## Extracted records
— Begin —

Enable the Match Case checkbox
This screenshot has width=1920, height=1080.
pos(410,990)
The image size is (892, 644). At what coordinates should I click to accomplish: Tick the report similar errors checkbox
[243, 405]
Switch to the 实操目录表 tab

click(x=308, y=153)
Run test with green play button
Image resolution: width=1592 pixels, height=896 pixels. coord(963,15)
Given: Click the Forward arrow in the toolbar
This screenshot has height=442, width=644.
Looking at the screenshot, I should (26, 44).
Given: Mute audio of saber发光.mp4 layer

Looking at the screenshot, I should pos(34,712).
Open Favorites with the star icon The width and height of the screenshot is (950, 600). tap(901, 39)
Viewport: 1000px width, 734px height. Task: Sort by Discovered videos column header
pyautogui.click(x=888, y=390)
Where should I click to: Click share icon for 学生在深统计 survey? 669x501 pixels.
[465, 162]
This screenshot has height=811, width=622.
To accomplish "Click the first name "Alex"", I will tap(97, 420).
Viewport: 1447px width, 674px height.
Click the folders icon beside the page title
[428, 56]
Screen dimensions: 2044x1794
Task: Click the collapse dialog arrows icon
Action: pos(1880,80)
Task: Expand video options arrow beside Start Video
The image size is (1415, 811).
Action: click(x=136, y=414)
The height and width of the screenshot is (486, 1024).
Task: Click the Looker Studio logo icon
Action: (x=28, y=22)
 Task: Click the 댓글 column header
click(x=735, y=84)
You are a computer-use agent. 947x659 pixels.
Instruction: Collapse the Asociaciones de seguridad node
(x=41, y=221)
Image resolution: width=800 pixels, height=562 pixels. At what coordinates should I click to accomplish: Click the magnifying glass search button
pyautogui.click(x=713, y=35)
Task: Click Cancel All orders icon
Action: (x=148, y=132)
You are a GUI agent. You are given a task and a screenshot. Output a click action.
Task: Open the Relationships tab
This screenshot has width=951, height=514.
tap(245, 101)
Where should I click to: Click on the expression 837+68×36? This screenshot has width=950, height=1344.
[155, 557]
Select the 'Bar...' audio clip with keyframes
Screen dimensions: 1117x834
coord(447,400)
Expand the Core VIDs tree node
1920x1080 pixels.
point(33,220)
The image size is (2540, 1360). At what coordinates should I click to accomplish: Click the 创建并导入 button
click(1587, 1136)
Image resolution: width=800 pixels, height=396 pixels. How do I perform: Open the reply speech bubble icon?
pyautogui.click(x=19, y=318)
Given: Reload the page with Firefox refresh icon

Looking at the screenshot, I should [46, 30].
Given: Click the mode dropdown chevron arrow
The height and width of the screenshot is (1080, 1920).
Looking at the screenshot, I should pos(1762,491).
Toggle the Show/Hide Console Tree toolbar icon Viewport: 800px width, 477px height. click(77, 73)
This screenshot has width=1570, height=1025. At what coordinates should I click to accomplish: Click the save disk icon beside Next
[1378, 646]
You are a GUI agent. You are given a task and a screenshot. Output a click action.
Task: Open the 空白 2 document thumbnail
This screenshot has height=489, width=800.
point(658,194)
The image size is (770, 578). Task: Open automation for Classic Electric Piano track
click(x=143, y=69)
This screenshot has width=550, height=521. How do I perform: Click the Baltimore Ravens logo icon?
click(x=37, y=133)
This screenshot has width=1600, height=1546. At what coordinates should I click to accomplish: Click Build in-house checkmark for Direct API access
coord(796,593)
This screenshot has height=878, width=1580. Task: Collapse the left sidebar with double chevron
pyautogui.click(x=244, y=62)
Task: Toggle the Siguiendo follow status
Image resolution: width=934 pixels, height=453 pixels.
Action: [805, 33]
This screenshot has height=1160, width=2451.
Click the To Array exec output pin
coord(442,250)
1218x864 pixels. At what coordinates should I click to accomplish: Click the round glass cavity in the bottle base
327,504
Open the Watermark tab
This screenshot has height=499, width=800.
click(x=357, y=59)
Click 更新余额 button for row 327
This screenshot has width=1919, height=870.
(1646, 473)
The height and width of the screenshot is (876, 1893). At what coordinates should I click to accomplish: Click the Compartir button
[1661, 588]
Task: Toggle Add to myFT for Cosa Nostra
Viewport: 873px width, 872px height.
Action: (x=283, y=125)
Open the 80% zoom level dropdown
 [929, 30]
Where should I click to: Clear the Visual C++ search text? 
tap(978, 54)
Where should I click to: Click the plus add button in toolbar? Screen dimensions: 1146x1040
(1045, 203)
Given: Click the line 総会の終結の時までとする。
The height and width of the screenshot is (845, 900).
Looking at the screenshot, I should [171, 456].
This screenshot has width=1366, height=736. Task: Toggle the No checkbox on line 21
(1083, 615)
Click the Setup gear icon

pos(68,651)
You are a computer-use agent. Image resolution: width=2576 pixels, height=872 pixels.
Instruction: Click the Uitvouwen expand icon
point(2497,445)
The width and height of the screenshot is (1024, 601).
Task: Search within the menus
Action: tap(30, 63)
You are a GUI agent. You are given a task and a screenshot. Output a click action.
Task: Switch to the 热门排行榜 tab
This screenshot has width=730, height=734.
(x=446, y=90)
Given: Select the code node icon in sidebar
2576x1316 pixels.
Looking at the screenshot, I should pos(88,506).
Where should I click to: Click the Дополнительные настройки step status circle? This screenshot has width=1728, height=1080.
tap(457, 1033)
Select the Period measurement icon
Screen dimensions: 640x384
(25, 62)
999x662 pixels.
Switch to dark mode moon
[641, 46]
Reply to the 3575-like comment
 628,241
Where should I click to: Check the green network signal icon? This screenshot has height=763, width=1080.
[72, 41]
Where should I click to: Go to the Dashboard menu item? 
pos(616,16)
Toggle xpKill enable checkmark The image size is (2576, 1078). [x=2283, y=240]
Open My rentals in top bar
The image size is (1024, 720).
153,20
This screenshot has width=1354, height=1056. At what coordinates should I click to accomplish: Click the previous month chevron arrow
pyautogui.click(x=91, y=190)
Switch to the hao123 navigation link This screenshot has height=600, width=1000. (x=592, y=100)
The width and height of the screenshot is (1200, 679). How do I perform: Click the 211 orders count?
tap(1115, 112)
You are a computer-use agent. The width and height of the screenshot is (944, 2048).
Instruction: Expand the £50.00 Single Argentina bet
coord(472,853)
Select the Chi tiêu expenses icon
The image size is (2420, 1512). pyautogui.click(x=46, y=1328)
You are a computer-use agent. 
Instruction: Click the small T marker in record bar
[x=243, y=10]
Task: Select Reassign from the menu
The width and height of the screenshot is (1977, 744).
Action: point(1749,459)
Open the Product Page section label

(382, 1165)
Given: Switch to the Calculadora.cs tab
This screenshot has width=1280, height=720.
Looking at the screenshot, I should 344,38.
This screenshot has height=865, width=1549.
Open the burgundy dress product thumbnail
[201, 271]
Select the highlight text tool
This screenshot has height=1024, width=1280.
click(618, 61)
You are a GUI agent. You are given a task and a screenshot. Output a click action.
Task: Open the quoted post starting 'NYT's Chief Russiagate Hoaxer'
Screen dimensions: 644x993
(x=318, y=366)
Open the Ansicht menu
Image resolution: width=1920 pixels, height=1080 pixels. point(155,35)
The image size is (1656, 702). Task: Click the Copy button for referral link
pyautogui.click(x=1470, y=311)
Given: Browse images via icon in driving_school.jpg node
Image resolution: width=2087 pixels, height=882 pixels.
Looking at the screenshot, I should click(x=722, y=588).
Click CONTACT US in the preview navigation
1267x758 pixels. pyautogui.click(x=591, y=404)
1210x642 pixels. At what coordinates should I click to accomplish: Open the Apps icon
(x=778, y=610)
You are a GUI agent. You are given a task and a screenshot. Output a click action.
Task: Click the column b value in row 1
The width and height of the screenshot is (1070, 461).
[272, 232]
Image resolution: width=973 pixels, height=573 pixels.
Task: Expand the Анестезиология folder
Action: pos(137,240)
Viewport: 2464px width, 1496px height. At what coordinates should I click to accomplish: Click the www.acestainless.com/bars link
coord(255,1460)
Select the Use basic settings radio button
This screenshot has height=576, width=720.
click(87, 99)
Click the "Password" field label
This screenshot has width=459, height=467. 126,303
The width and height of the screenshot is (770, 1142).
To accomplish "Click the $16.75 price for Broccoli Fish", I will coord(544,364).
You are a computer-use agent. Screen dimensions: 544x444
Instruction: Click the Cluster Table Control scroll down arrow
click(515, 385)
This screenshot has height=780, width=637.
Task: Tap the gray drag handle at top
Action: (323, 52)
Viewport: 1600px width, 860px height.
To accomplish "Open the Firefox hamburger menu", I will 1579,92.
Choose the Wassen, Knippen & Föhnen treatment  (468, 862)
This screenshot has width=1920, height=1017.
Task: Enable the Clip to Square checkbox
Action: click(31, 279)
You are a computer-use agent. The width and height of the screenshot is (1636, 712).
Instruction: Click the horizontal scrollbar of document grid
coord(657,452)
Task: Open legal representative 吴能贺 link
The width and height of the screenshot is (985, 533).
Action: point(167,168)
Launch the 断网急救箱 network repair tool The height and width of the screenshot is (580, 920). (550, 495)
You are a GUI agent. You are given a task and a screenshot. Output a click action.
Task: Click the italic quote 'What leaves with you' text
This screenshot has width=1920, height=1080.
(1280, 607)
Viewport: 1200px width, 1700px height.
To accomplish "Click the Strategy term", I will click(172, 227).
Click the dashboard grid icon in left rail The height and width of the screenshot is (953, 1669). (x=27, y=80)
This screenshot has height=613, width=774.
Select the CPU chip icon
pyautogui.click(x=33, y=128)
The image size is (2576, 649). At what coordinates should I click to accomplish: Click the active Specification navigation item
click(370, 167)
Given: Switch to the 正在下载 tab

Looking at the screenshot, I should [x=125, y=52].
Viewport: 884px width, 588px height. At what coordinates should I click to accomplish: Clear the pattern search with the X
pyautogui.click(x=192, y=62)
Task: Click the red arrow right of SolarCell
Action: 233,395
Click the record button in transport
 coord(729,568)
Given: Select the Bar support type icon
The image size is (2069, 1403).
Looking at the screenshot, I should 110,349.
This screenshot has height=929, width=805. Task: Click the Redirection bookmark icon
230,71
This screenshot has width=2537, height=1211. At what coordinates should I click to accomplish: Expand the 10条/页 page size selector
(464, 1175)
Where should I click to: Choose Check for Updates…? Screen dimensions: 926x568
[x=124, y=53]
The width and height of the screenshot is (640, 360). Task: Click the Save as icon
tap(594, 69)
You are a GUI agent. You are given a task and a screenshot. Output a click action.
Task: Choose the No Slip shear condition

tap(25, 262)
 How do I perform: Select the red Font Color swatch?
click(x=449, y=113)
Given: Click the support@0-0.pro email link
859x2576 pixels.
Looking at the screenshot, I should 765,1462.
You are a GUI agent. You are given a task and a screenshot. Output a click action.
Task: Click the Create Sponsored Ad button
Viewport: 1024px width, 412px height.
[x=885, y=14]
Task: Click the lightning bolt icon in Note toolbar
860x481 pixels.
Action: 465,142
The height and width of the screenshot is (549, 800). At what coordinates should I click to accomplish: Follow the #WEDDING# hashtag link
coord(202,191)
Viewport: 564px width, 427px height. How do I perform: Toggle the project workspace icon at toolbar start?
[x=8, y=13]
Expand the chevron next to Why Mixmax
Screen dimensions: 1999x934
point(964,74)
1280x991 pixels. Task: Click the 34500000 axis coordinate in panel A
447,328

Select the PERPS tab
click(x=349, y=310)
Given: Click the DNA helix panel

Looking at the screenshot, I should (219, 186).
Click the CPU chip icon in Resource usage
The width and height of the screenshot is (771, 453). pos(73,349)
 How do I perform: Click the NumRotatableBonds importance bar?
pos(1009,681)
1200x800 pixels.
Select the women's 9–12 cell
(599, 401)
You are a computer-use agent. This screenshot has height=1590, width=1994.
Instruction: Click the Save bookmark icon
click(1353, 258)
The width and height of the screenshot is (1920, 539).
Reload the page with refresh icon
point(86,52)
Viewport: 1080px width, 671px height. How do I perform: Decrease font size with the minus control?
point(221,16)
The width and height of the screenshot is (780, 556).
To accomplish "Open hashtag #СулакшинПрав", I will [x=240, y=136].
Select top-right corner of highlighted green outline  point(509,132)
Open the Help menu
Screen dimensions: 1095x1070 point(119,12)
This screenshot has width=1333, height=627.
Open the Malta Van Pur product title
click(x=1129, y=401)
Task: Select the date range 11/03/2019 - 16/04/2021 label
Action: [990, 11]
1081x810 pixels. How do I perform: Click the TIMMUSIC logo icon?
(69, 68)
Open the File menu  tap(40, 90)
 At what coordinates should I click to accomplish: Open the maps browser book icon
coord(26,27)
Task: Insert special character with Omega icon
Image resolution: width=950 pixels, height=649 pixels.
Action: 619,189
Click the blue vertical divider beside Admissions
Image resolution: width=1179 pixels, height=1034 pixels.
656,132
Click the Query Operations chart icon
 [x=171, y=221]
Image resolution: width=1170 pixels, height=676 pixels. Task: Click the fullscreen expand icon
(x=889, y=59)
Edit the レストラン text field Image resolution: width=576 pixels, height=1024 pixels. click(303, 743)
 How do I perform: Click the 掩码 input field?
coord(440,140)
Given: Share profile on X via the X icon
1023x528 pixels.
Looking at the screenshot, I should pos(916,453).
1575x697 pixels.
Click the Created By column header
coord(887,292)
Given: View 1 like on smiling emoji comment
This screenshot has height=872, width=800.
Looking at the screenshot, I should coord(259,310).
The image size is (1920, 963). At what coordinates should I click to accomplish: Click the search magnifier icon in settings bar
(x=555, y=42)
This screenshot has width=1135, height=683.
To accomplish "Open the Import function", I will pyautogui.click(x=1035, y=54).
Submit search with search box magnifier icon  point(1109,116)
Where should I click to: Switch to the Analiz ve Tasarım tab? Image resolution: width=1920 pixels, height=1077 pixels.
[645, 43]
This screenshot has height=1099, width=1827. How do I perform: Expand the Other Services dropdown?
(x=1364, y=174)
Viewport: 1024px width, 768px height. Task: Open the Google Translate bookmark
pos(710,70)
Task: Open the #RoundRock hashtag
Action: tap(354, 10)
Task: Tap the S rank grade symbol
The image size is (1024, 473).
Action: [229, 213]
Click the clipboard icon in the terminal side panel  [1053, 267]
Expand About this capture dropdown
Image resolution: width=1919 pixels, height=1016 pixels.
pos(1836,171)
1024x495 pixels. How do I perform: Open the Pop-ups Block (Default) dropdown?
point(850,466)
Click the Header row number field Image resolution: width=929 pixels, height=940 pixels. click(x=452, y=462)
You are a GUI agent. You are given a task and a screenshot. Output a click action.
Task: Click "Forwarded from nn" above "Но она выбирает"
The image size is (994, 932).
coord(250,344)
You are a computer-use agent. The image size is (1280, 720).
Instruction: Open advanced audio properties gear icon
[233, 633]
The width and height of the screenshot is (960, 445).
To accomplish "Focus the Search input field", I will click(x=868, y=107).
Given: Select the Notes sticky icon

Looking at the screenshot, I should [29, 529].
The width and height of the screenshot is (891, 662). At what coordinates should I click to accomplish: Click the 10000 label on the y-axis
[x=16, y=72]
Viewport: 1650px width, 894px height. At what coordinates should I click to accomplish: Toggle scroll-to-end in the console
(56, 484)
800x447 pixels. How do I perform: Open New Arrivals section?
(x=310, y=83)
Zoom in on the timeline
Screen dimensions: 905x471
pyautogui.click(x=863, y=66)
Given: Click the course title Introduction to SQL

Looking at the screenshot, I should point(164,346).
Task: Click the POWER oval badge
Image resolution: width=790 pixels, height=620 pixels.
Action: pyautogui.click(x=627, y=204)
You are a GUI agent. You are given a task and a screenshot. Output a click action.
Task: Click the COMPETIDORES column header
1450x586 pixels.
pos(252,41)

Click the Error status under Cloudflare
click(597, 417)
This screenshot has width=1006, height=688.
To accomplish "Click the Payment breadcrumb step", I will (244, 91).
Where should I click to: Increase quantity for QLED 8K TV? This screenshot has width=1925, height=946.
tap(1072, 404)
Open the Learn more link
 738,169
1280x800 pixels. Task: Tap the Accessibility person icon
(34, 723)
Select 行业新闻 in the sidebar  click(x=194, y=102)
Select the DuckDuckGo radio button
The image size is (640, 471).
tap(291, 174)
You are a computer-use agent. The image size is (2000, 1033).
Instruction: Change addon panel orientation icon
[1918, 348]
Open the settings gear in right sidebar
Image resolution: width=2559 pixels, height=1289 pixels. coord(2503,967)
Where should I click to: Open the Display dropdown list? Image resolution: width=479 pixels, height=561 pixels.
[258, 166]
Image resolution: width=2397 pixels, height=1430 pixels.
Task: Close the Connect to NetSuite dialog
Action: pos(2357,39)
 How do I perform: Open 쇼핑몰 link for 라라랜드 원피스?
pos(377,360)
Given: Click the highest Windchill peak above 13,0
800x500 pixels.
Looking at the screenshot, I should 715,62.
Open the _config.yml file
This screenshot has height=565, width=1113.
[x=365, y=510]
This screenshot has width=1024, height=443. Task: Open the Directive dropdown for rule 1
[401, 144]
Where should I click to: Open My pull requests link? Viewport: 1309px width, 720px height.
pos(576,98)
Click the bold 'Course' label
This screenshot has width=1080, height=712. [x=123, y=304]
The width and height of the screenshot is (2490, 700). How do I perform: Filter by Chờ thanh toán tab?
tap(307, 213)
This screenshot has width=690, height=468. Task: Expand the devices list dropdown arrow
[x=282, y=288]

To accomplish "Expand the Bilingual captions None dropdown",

— End —

## Stated task
Identify every line in the data above that contains the word "orders", and copy each of those lines. Case counts, so a line qualifies only if the letters match exactly.

## Expected output
Task: Click Cancel All orders icon
The width and height of the screenshot is (1200, 679). How do I perform: Click the 211 orders count?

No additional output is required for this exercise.